As próximas horas se passaram sem grandes alardes. Tic, tic, tic. Um pedia para ir ao banheiro, segundos depois outro também tinha a mesma vontade. Tic, tic, tic.  Alice pegava o lápis de Lalo que não parava de conversar com Joaquim que ria das histórias de Sofia que não entendia a função da letra K… Separei Carlos de Vanessa, assim como apartei brigas por causa de um lego. Tic, tic, tic.  Nada muito fora do normal. Então, foi Laura quem avisou: “O João está desenhando em vez de fazer a atividade. E eu também quero desenhar!”. Pronto. E Laura, sem querer ou querendo, detonou a bomba do dia. Tic, tic, tic. Ele se levantou como tivesse sido pego roubando Batom nas Lojas Americanas. Pegou seu desenho e disse que preferia desenhar a ter de escrever “palavras bobas e idiotas”. Correu para o canto da sala, como se seu papel fosse um segredo ou um tesouro. Tic, tic, tic. Fui em sua direção e pedi que voltasse para o seu lugar e, sim, fizesse suas palavras. Ele nem precisou dizer não. Me mordeu, e eu gritei. Ele não queria fazer isso. “Essa marca vai demorar a sair do meu braço”, pensei.
 
Ninguém riu. Veio Antônio me ajudar. Me ajeitei. Quis sair dali, daquela sala, daquelas crianças. Me senti mal, impotente, incapaz. João começou a andar em círculos, como se tivesse acuado, nervoso, tenso, arrependido. Tic, tic, tic. “Cade meu macaco? Vc pegou o meu macaco?”. “Ele não veio hoje, João. Podemos nos acalmar juntos? Vamos tentar fazer isso sem o macaco?”. Ele queria, mas já não conseguia se controlar. Num espetáculo aberto para as outras crianças, João começou a gritar e, pela segunda vez, me mordeu. A essa  altura, havia outras crianças espiando pela janela e vendo a nossa situação. Rapidamente veio a professora da turma ao lado tentar nos ajudar, mas o caos já estava em sala e a única coisa que podíamos fazer era esperar  a crise passar, enquanto as demais crianças iam para o pátio numa longa fila indiana cantarolando o “sapo não lava o pé”.
 
De repente, Miranda  saiu da fila. Deixei. Ela voltou e puxou João pela mão dizendo “canta com a gente ou estala seus dedos agora”. Tic, tic, tic. “Eu sei estalar também, veja só”. E mostrou seus dedinhos miúdos tentando a custo fazer sair algum som. “Não é assim que faz. Você não sabe ainda”. E foi engatando na conversa, na sua aula de estalar os dedos e na atividade feita num novo ambiente.

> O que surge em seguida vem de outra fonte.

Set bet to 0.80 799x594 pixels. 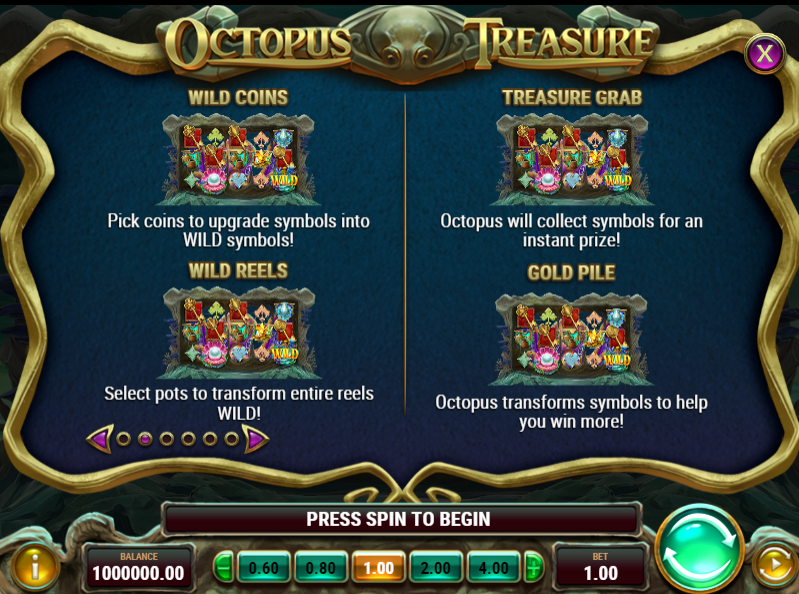[x=321, y=567]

Naquele dia, não houve mais crises. Aliás, podemos passar dias sem João perder o controle. Não há um motivo, talvez nem exista um detonador. Vou descobrir — quero descobrir. Não sou médica, não sou sua psicóloga. Eu sou sua professora. Sou o elo do João, da Laura, do Antônio, da Alice, da Sofia, da Miranda com o conhecimento. Então, eu vou descobrir.

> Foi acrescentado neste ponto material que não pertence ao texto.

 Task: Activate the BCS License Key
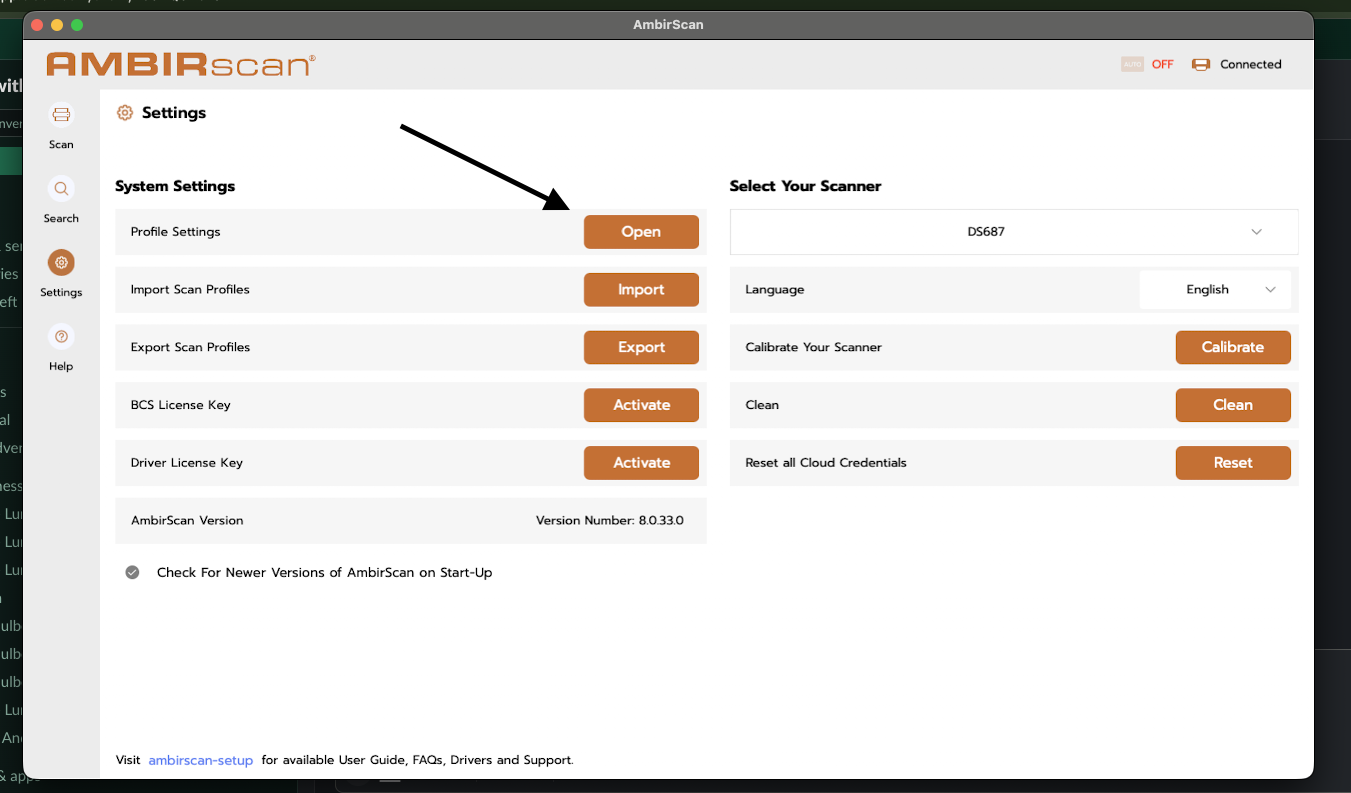[641, 405]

No fim do dia, cansada, esgotada, exaurida, tic, tic, tic. Mas já não era João. Era eu. Era eu pensando no João e no desafio diário que é para mim tê-lo em sala. “Nunca disse que seria fácil. Mas também não vou desistir de você”, pensei. Nem da Laura, nem do João. De ninguém.
 

 
*Esse texto é uma ficção. É apenas um dos possíveis retratos de uma sala de aula inclusiva. Incluir não é nada fácil. Não é trivial. Requer fôlego, empenho, afeto, vontade. Tem mais a ver com disposição do que com técnica. Sabemos disso. Não é aceitar em sala e pronto. Incluir é aceitar o desafio do tic, tic, tic. Que, em alguns casos, basta empurrar uma cadeira, instalar uma rampa, puxar a carteira para frente, aumentar uma letra, adaptar um material, evitar alimentos, encaminhar para uma fono, trazer um mediador ou apenas conversar. Noutros, exige paciência, tolerância, afeto e, o indispensável em todas as relações, amor.

Homenagem do blog ParaTodos a tantos professores que aceitam este desafio e fazem de tudo para que ninguém fique pra trás.